Residents who participated in a Citizens Advisory Group survey spelled out what they want to see in downtown Loganville: greenspace, a “walkable” community and revitalization of the downtown center. They also made clear what they don’t want more of: continued traffic jams and multi-family apartment rentals.
Loganville City Council Member Anne Huntsinger, who chairs the city’s Finance and Economic Development Committee, summarized the survey’s results during the April 8 City Council meeting.
The advisory group sent the survey out to 10,273 registered voters and to 5,687 utility customers through utility bills. This was a way to reach both Loganville residents and business owners, Huntsinger told the Tribune in March.
Of the 15,960 potential survey participants, the survey tallied a total of 944 responses, Huntsinger reported.
“The total number of people who voted in the last local city election (in 2019) was 751,” she said.
Huntsinger added that the number of citizen comments, 365, was so great that the comments warranted a separate online page.

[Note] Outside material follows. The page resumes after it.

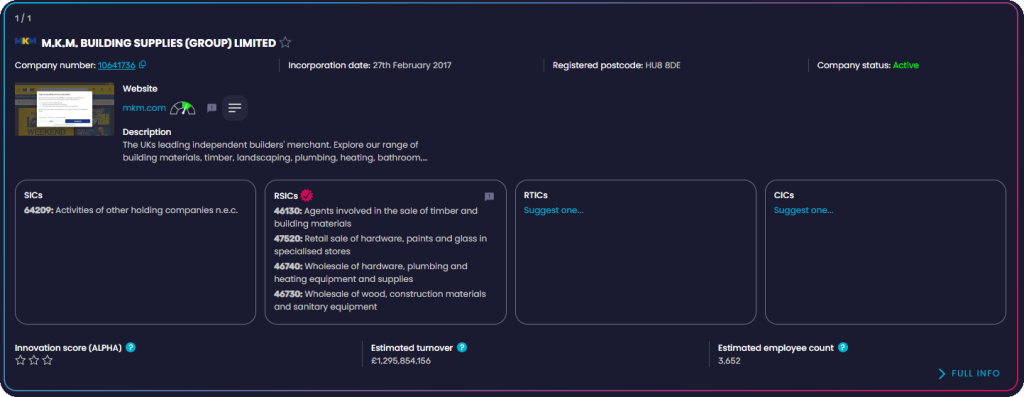
Task: Click the third innovation score star
Action: click(47, 360)
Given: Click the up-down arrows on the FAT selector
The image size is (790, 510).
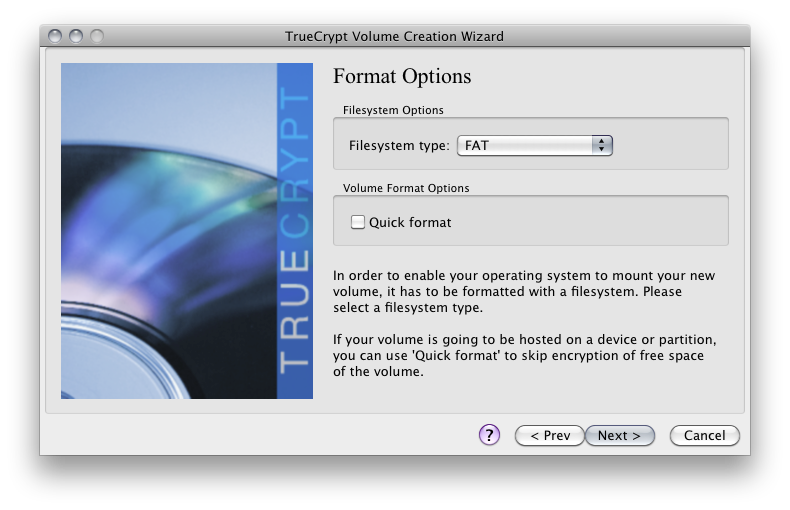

Eighty-three percent of respondents want to see something done with downtown and 72% want a downtown with a “small town feel,” the councilwoman said.
“Seventy-five percent don’t want multi-family apartment rentals,” Huntsinger continued. “Eighty-three percent agree that 500 multi-family units are too many; 33% would support less than 300 multi-family apartments and 50% would support less than 300 owner-occupied condominiums.”
Seventy-eight percent of those surveyed favor commercial development, she said. Sixty-one percent of respondents would be okay with selling city-owned property for development, but 66% preferred having development funded by personal enterprise and not by taxpayers.
“Ninety-six percent said traffic is a real concern,” Huntsinger said. “Ninety percent want a park and walk concept downtown.”
More than half of the respondents were open to allocating tax money to revitalize City Hall, but 60% responded they would support the sale of the City Hall complex if the sale made a profit for Loganville.
Huntsinger commented that Loganville Mayor Rey Martinez and the City Council would review the survey’s results and citizens’ comments and that the economic development committee would meet prior to the council meeting in May to discuss the survey and consider how the city should proceed.
Paul Smith, Citizens Advisory Group chair, told the Tribune last month that a third party vendor, Qualtrics, was hired to tabulate the survey’s results and send the data to the City Council for review. This was to ensure that the online survey was kept independent of the city and the advisory group, Smith said.
A link to the survey can be found on the city’s official website at https://www.loganville-ga.gov.
A link to the comments page can be found within the survey’s summary page.